__Passage provided__
* * *
Constitution and Evolution of the Stars 103
rocks in which they occur. The latter can often be defined
in geological terms, and hence we can date the various
geologic periods, finding a good general agreement with
the geological order of succession. The oldest minerals
so far studied are found in rocks of Middle Pre-Cambrian
age. Specimens from Europe, Africa and America agree
in giving ages of between a thousand and twelve hundred
millions of years. These individual crystals have been in
the rocks for all this time. The Earth, as a planet, must
be older. The speaker, from consideration of the whole
amount of uranium and lead in the Earth’s crust, showed
last year that its age is apparently less than eight billions
of years, and probably something like four billions. If,
as seems most probable, the planets were produced by
eruptions from the Sun, under the tidal influence of a
passing star, the Sun itself must have been already formed
at that remote epoch.
But we may go further. Life already existed on the
Earth in Pre-Cambrian times, and it is a moderate estimate
to say that the process of organic evolution has lasted for
a billion years. During all this time the Sun can never
have been one stellar magnitude brighter or fainter than
it is now, for in the first case, its heat would have raised
the oceans to the boiling point, and in the second, they
would have frozen solid—and either of these catastrophes
would have put an end to evolution and to all terrestrial
life. Now the Sun is a typical dwarf star, and there is
good reason to believe that it is now well advanced in
cooling and was once much brighter and hotter than it is
now—of Class F, at least, though perhaps not of Class A.
At such a time it must have been at least two magnitudes
brighter than at present. Yet in the whole of geological
time it has probably decreased half a magnitude or less.
* * *
__Excerpted data__
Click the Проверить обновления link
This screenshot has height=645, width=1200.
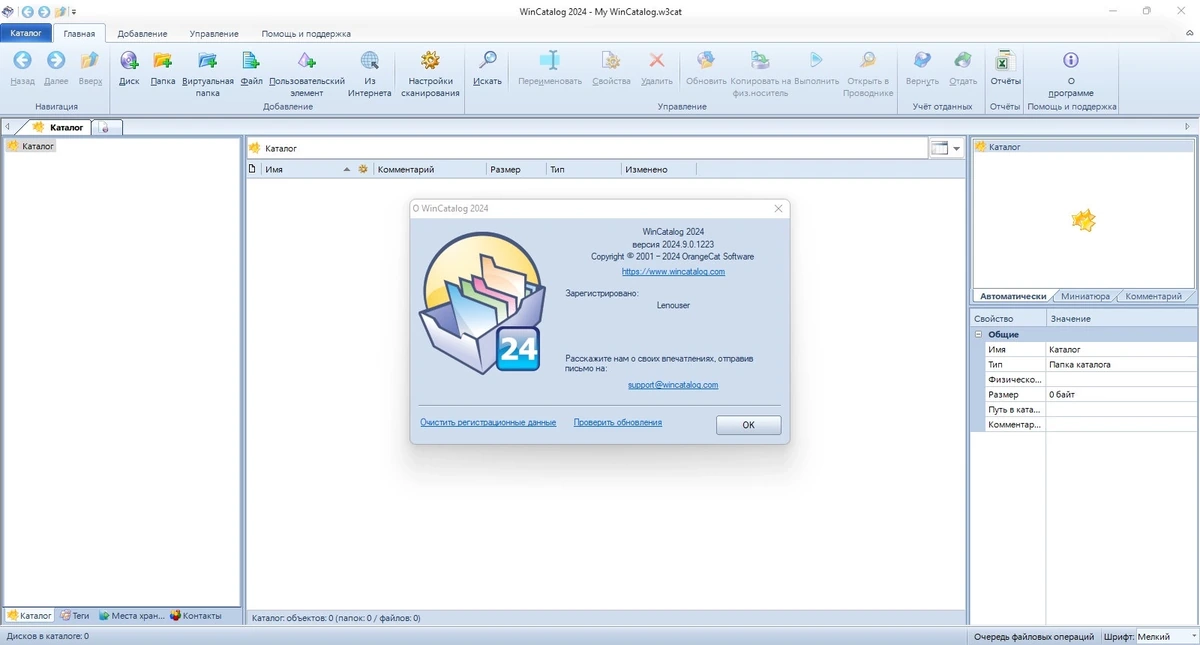[617, 422]
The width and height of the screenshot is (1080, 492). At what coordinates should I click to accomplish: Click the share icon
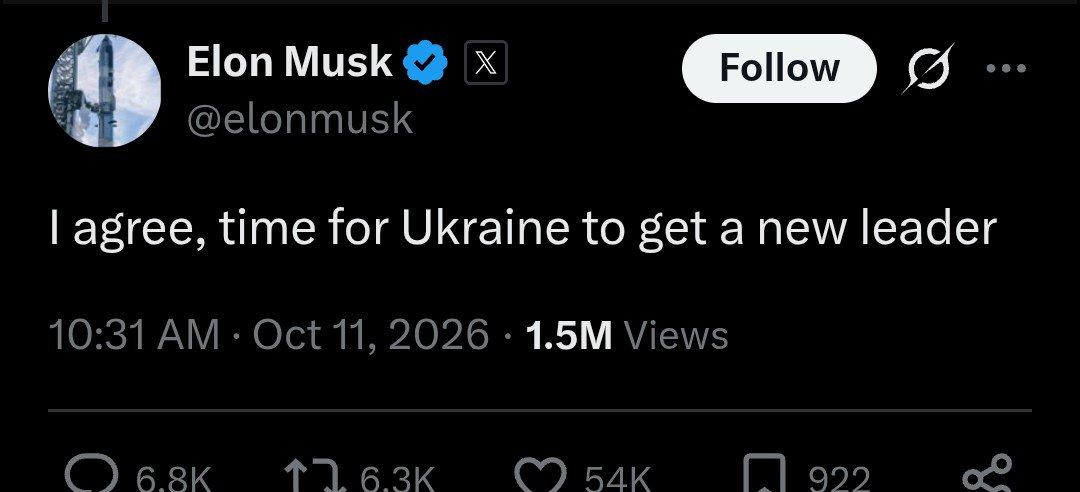[987, 474]
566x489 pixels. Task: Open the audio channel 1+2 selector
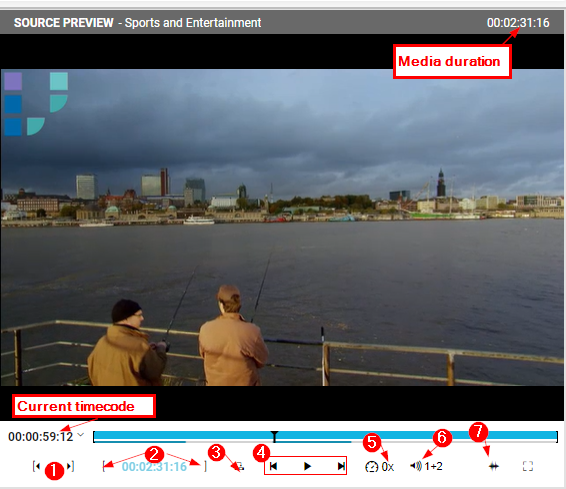click(x=426, y=466)
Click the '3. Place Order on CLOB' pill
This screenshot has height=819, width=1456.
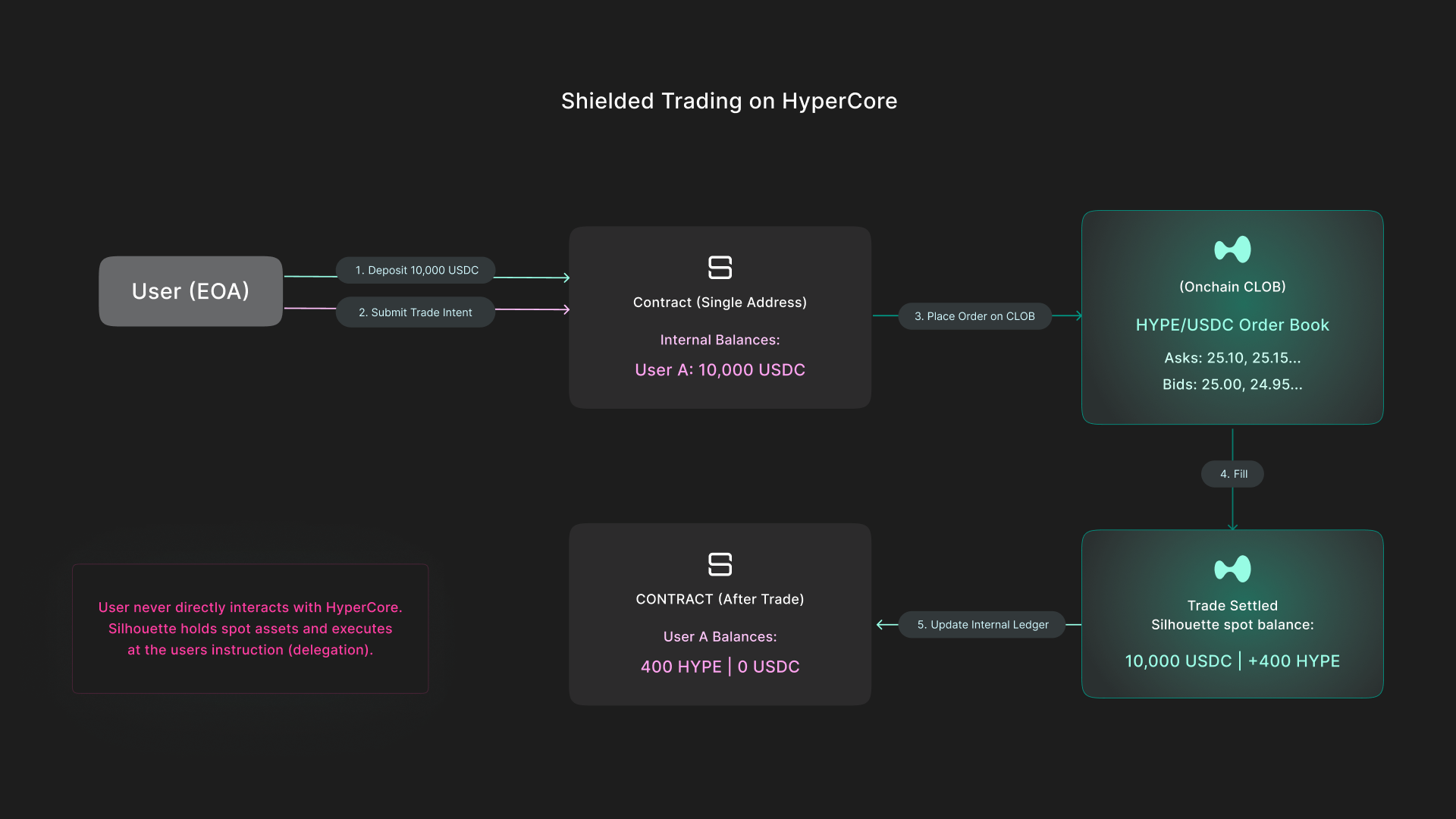click(x=974, y=316)
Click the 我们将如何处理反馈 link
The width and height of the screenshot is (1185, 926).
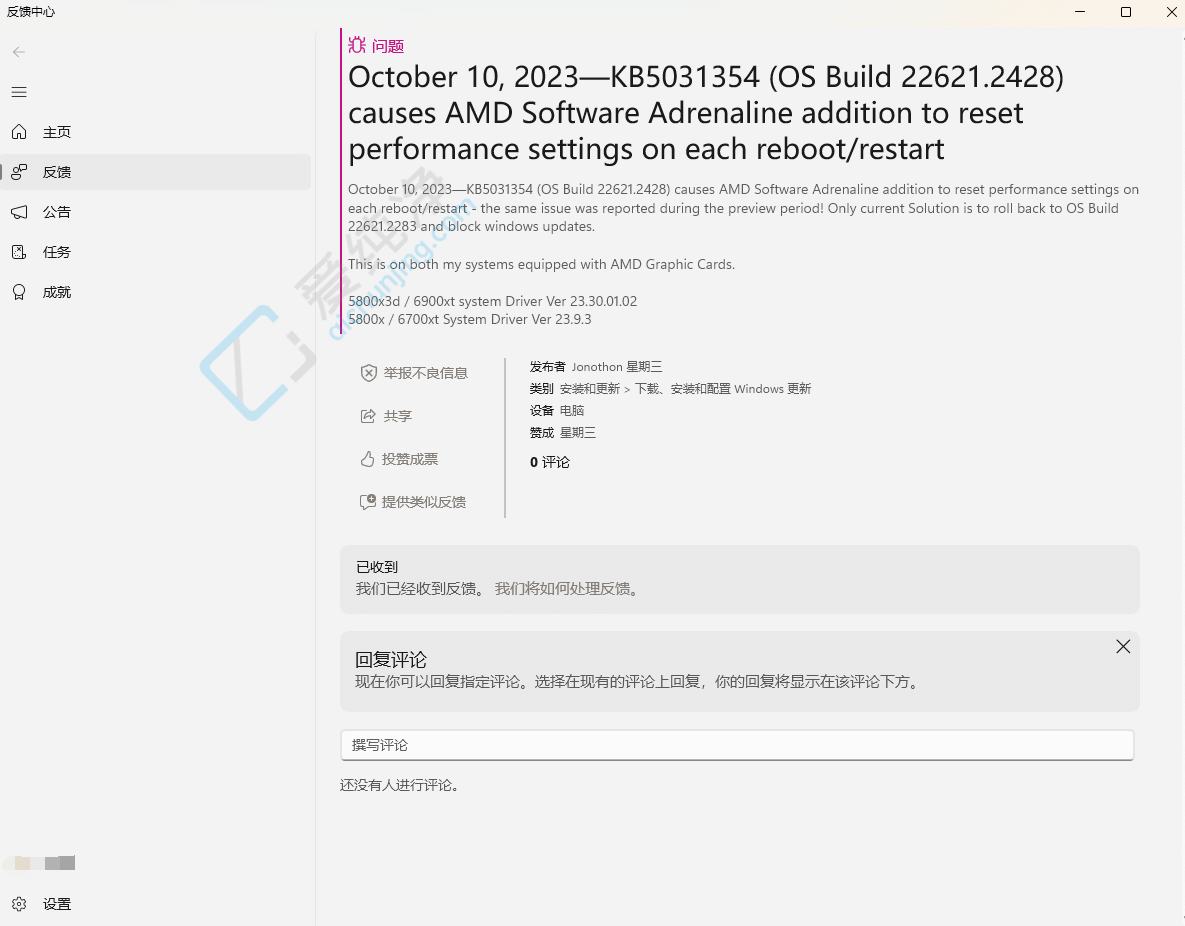(567, 589)
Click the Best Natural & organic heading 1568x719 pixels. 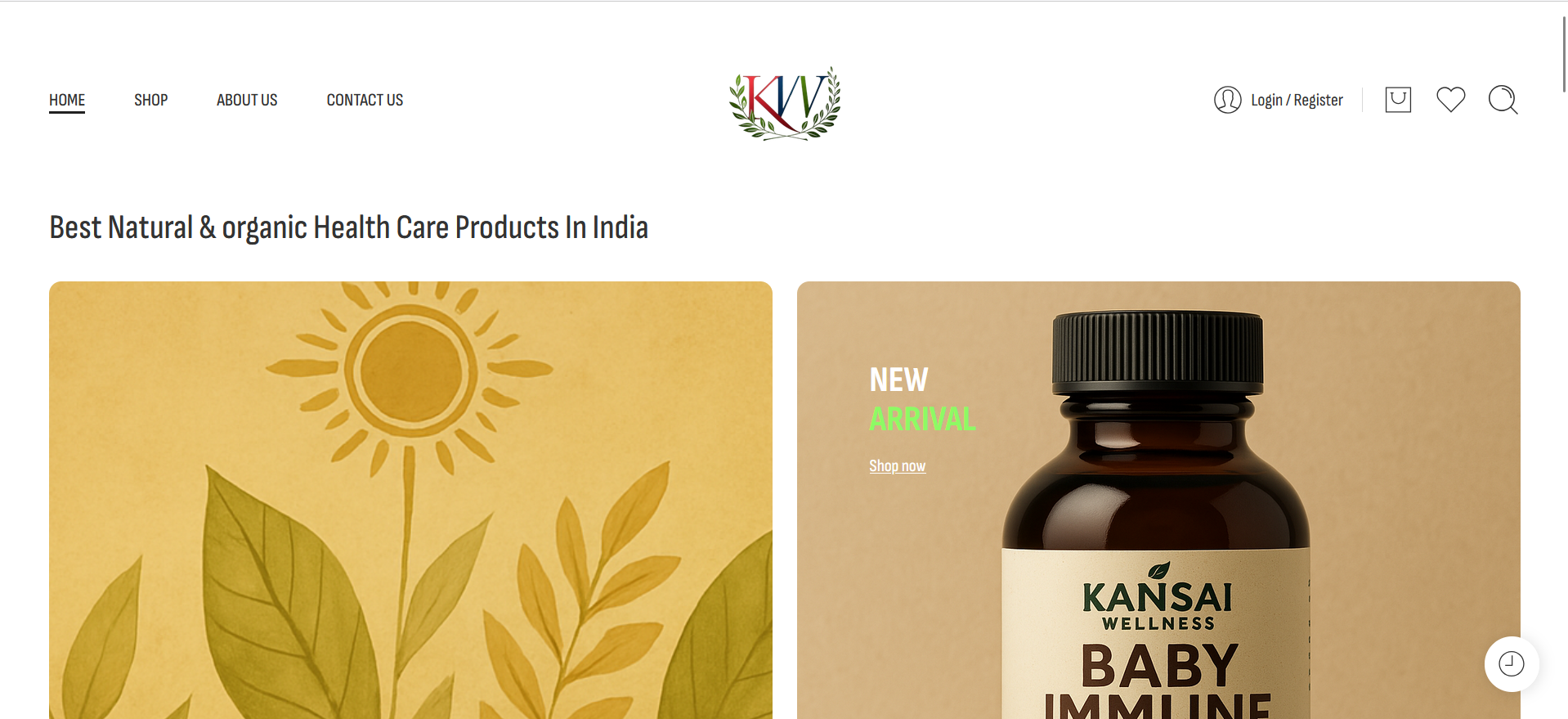click(x=348, y=227)
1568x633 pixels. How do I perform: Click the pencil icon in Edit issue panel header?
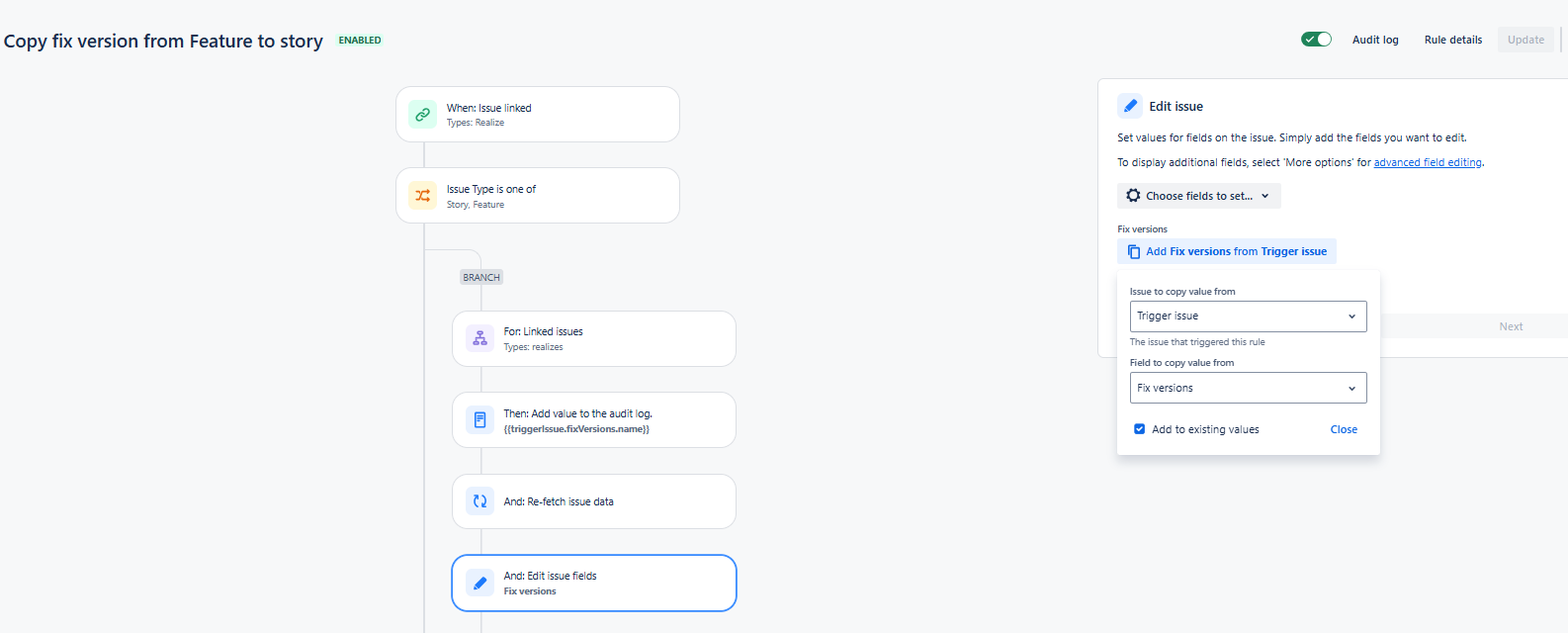(1130, 106)

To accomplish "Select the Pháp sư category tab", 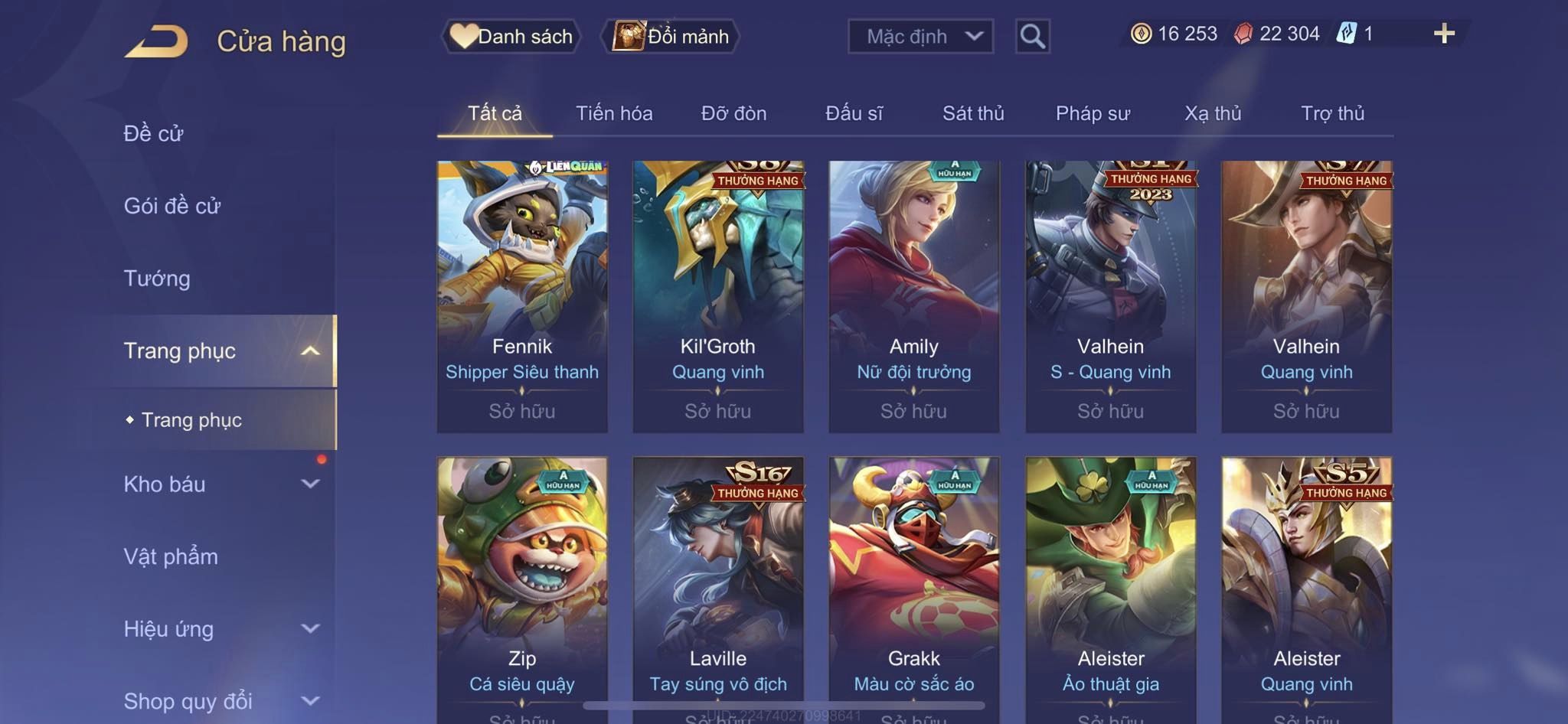I will point(1093,113).
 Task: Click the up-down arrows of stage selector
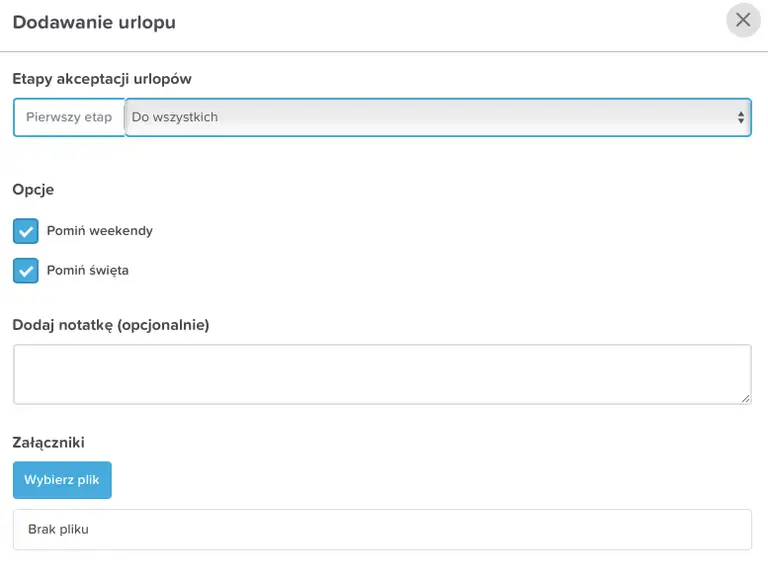click(740, 118)
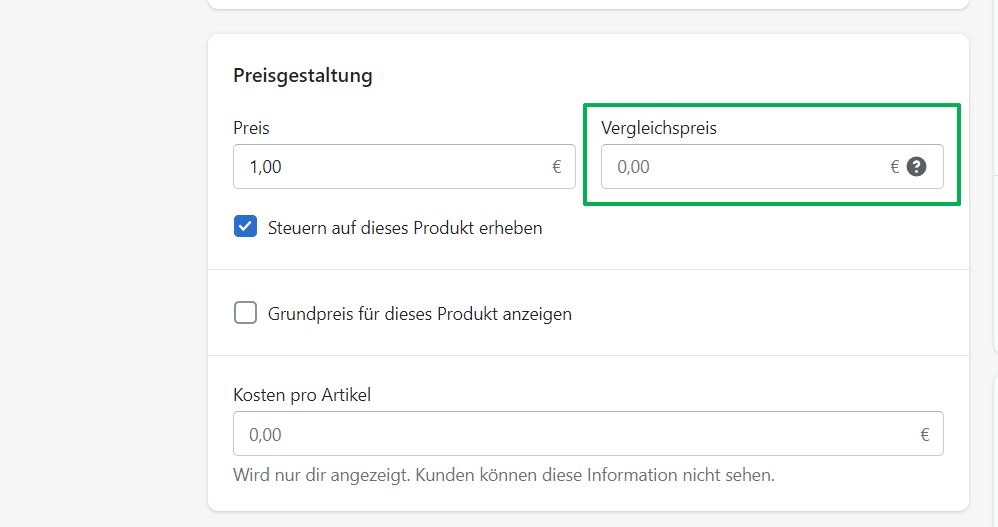
Task: Click the card above Preisgestaltung section
Action: tap(588, 4)
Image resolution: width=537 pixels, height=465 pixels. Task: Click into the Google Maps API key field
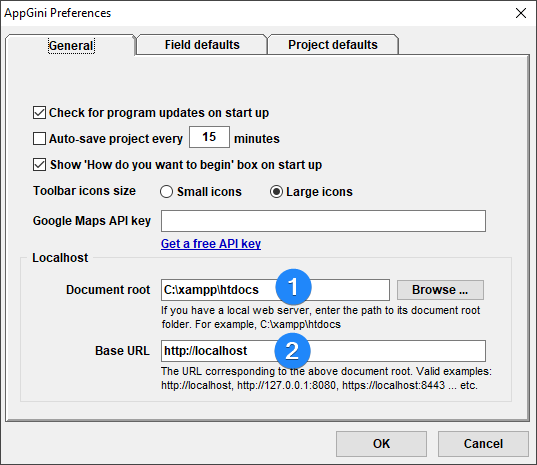pyautogui.click(x=323, y=221)
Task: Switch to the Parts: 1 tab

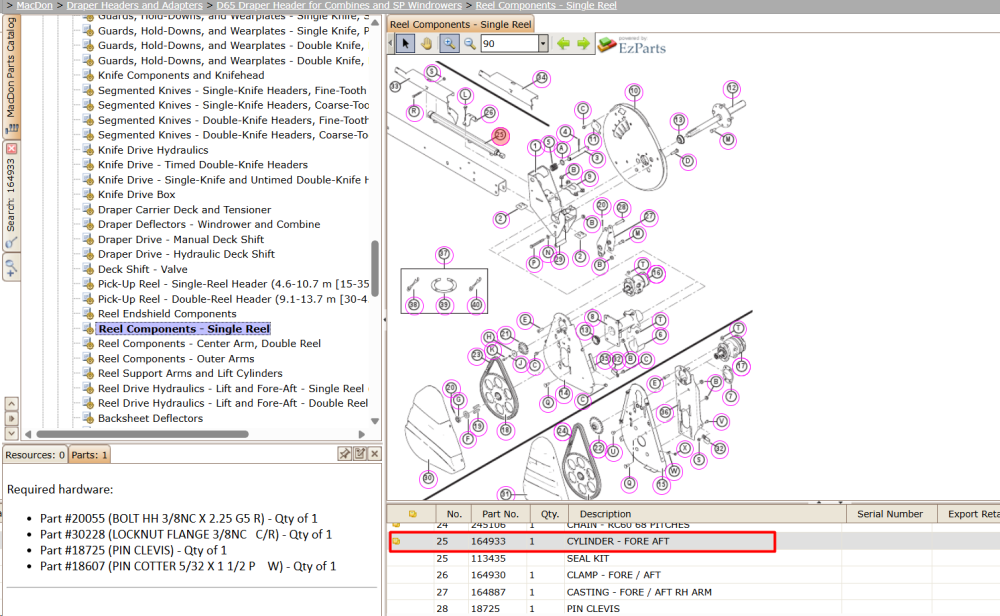Action: 89,455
* * *
__Task requirements__
Can you retype the stretch of the passage on the stars from "But we may go" through "of Class A.", word for word?

__Your response__
But we may go further. Life already existed on the
Earth in Pre-Cambrian times, and it is a moderate estimate
to say that the process of organic evolution has lasted for
a billion years. During all this time the Sun can never
have been one stellar magnitude brighter or fainter than
it is now, for in the first case, its heat would have raised
the oceans to the boiling point, and in the second, they
would have frozen solid—and either of these catastrophes
would have put an end to evolution and to all terrestrial
life. Now the Sun is a typical dwarf star, and there is
good reason to believe that it is now well advanced in
cooling and was once much brighter and hotter than it is
now—of Class F, at least, though perhaps not of Class A.